North Spokane County churches responded quickly to provide funds, meals and recovery assistance for the families hurt and traumatized when more than 300 trees fell on the Riverside Village Mobile Home Park during a windstorm on July 23 in Chattaroy.

Riverside Mobile Home Park
Windstorm toppled trees and damaged mobile homes.

“Scores of big trees fell on trailers, but no one was hurt,” said John Yoder, who retired in June after 35 years of teaching political science at Whitworth University.  He is one of several recently retired people who were readily available to help.

Coordinated through New Hope Resource Center, a long-range disaster recovery committee, the Riverside Long Term Recovery Organization, formed with people from churches, the community, the Red Cross and North Spokane County.  John, a member of Whitworth Presbyterian Church and Brad Beal, a member of Covenant Presbyterian Church, are co-chairs. Janeen Leachman, director of New Hope, is serving as the caseworker. 

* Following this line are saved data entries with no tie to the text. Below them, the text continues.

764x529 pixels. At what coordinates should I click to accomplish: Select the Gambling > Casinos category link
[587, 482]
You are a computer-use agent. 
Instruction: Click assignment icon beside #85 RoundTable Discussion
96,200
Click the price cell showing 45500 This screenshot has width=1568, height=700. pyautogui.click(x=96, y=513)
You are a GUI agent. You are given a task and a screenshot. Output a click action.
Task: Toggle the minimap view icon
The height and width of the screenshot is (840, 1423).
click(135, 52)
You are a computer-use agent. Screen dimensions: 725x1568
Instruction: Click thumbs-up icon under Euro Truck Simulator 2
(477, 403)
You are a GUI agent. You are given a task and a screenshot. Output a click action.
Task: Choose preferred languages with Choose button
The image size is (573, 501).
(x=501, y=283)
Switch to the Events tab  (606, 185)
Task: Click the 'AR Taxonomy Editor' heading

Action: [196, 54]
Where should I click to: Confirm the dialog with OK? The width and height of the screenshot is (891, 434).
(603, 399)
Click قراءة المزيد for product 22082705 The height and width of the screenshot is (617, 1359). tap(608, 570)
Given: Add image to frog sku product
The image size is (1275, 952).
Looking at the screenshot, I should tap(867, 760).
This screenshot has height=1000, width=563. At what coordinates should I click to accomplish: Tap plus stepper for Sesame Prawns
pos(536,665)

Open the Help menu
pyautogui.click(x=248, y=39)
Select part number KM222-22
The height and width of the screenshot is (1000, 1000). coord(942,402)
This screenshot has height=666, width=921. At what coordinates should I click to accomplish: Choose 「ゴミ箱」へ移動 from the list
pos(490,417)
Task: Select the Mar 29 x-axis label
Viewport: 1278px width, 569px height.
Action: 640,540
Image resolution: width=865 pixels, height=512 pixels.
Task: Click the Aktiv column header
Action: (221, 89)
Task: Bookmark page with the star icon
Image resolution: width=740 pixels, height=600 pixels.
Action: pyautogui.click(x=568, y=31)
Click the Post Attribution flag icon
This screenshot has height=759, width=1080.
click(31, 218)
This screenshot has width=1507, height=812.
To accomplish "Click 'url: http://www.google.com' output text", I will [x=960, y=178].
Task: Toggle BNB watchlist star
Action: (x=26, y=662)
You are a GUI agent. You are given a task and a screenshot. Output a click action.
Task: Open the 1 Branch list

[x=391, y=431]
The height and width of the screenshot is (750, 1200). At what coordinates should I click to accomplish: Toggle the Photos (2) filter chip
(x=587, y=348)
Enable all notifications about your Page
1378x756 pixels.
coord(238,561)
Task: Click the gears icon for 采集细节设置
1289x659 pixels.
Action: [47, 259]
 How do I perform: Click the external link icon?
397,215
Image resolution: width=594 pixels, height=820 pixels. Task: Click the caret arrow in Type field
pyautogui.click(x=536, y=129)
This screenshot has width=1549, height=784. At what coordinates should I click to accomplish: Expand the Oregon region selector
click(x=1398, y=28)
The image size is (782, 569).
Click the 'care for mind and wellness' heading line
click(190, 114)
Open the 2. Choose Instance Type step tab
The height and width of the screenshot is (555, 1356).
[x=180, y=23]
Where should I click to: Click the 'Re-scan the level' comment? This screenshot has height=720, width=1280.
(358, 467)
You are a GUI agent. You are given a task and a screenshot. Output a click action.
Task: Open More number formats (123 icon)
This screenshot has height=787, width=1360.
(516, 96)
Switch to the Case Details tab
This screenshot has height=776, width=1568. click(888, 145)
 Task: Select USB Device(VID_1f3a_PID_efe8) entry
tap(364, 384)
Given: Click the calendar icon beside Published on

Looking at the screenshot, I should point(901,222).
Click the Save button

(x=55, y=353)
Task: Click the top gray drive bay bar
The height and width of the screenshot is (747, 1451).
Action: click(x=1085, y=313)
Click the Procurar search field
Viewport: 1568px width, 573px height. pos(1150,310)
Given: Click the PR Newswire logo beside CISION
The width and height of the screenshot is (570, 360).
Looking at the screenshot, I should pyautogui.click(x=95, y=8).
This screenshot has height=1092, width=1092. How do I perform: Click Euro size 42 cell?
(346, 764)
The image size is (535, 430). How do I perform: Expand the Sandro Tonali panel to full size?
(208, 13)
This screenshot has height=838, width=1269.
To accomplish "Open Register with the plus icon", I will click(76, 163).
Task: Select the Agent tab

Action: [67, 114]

Brad, who recently retired as administrator at Mead High School, brings logistical experience from work with the National Guard Disaster Relief. 

“The very first responders,” John noted, “were the people in the mobile home park, where 40 of 170 units were damaged.  Two residents set up a camp kitchen while the power was out, and the people pooled their food.”

“Residents took responsibility.  It was remarkable what the people did for themselves. I’m impressed with their initiative and resilience,” said John, who has seen similar resilience, organizing and sharing by poor people when he took Whitworth students to Africa.  “People who do not have many resources are willing to share them with others in need.”

Park manager Sandy McCoin relocated some residents to other units and helped counsel many people.  Several residents were so afraid of the possibility of trees falling in another storm they left the park, he said. 

Immediately after the disaster Janet Yoder, who is active at New Hope Resource Center, helped organize churches to provide meals.  Many people remarked that it was good to see the Catholic, Presbyterian, LDS and nondenominational churches in the area work together to provide meals for two weeks at the park. 

On Aug. 30, at a final dinner at the Riverside Community Center, church volunteers provided not only food but also entertainment.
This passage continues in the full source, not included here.